Centro Digital Pictures
- The Centro Digital Pictures first logo, used from 1985 to 2012
- Company type: Privately held company
- Industry: Visual effects CGI animation Post-production Game design
- Predecessor: Centro TV Studio
- Founded: 1985
- Founder: John Chu
- Defunct: 2015
- Headquarters: Hong Kong, China
- Key people: John Chu
- Number of employees: 150

= Centro Digital Pictures =

Special effects and animation company

Centro Digital Pictures Limited was a visual special effects and animation company based in Hong Kong that provided visual effects for film, interactive media, and video games.

==History==
Centro Digital Pictures was founded by John Chu in 1985. Centro (先濤) began as a post-production house for Hong Kong commercials in the mid-1980s. In 1998, Centro co-produced Andrew Lau's The Storm Riders. Centro also co-produced Lau's A Man Called Hero (1999), based on Ma Wing-shing's manhua series Chinese Hero: Tales of the Blood Sword.

In 2001, Chu received the Bronze Bauhinia Star for "raising Hong Kong's profile in the use of advanced technology in entertainment productions." Centro provided visual effects for Kill Bill, for which they received a BAFTA nomination.

Centro's next visual effects project was for Stephen Chow's Kung Fu Hustle (2004). The company had over 60 CG artists on the production, working in 2K resolution to complete the effects work within eight months. At the 42nd Golden Horse Awards, Centro's effects team (represented by Frankie Chung, Don Ma, Tam Kai-kwan, and Franco Hung) won for Best Visual Effects.

In 2005, Buena Vista International (BVI) announced their plans to work with Centro and China Film Group Corporation on an adaptation of the children's story "The Secret of the Magic Gourd" by Zhang Tianyi. This project, The Secret of the Magic Gourd (2007), was the first Chinese film production of BVI's parent organisation, The Walt Disney Company.

The company also performed contract work for Ubisoft on the video game titles 187 Ride or Die and Tom Clancy's Splinter Cell.

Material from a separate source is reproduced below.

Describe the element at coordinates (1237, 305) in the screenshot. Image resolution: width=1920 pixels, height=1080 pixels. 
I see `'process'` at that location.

In 2012, Centro became a wholly owned subsidiary of the Deluxe Entertainment Services Group. In 2015, the company went offline, and it closed in 2018.

==Special effects filmography==
- The Umbrella Story (directed by Clifton Ko, 1995)
- First Strike (directed by Stanley Tong, 1996)
- Thanks for Your Love (directed by Norman Law and Daniel Yu, 1996)
- Lost and Found (directed by Lee Chi-ngai, 1996)
- The Emperor's Shadow (Qin song, directed by Zhou Xiaowen, 1996)
- Who Is Running? (directed by Oxide Pang Chun, 1997)
- The Mad Phoenix (directed by Clifton Ko, 1997)
- The Soong Sisters (directed by Mabel Cheung, 1997)
- The Storm Riders (directed by Andrew Lau 1998)
- The Emperor and the Assassin (directed by Chen Kaige, 1998)
- City of Glass (directed by Mabel Cheung, 1998)
- Hot War (directed by Jingle Ma, 1998)
- A Man Called Hero (directed by Andrew Lau, 1999)
- Bangkok Dangerous (directed by the Pang brothers, 1999)
- Shaolin Soccer (directed by Stephen Chow, 2001)
- Chinese Odyssey 2002 (directed by Jeffrey Lau, 2002)
- The Eye (directed by the Pang brothers, 2002)
- Kill Bill: Volume 1 (directed by Quentin Tarantino, 2003)
- Kill Bill: Volume 2 (directed by Quentin Tarantino, 2004)
- Kung Fu Hustle (directed by Stephen Chow, 2004)
- The Promise (directed by Chen Kaige, 2005)
- Curse of the Golden Flower (directed by Zhang Yimou, 2006)
- The Secret of the Magic Gourd (directed by Frankie Chung [鍾志行] and John Chu, 2007)
- Run Papa Run (directed by Sylvia Chang, 2008)
- GeGeGe no Kitaro 2: Sennen Noroi Uta (directed by Katsuhide Motoki, 2008)
- City of Life and Death (directed by Lu Chuan, 2009)
- Kungfu Cyborg (directed by Jeffrey Lau, 2009)

==Awards==

===Wins===
In 2002, Centro won a Golden Horse Award for Best Visual Effects for The Eye. They also won a Hong Kong Film Award, a Golden Horse Film Award, and a Satellite Award for their work on Kung Fu Hustle.

===Nominations===
Centro was nominated for Hong Kong Film Awards for Best Sound Design for A Man Called Hero, a BAFTA Award for Best Special Visual Effects for their work on Kill Bill: Volume 1 and 2, and a Hong Kong Film Award for Best Visual Effects for Curse of the Golden Flower.